▶ [Goal of the exercise] Only the lines from the one containing "Thymeleaf (58, 2530)" through the end of the data belong in the answer; reproduce them exactly.

Pixel coordinate grounding data
--- START ---

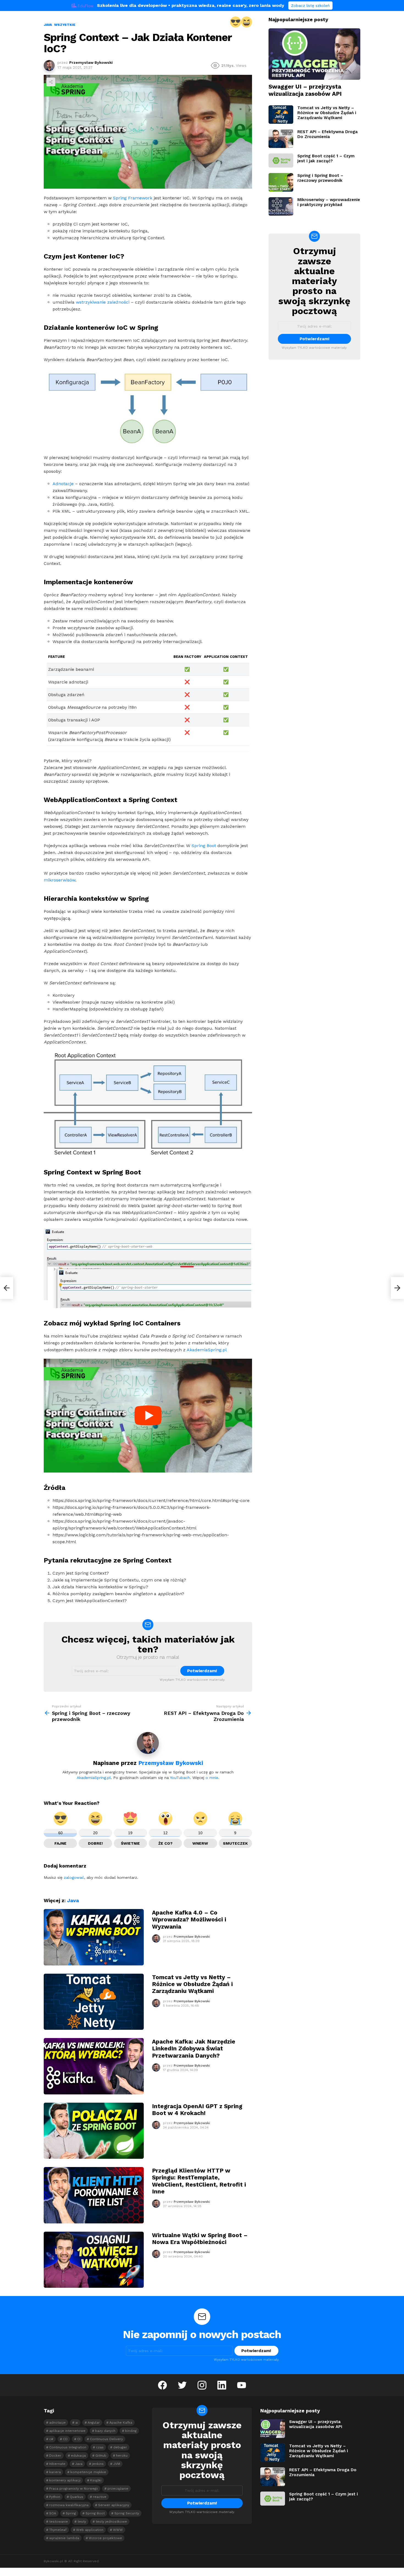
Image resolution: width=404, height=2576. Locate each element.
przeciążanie (117, 2488)
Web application (89, 2530)
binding (131, 2431)
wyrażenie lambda (64, 2538)
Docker (55, 2455)
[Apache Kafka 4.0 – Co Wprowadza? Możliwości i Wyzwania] (94, 1937)
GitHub (100, 2455)
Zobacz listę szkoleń (310, 5)
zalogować (74, 1877)
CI (78, 2439)
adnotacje (57, 2422)
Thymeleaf (58, 2530)
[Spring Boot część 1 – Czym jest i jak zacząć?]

--- END ---

▶ [Result of the exercise]
Thymeleaf (58, 2530)
[Spring Boot część 1 – Czym jest i jak zacząć?]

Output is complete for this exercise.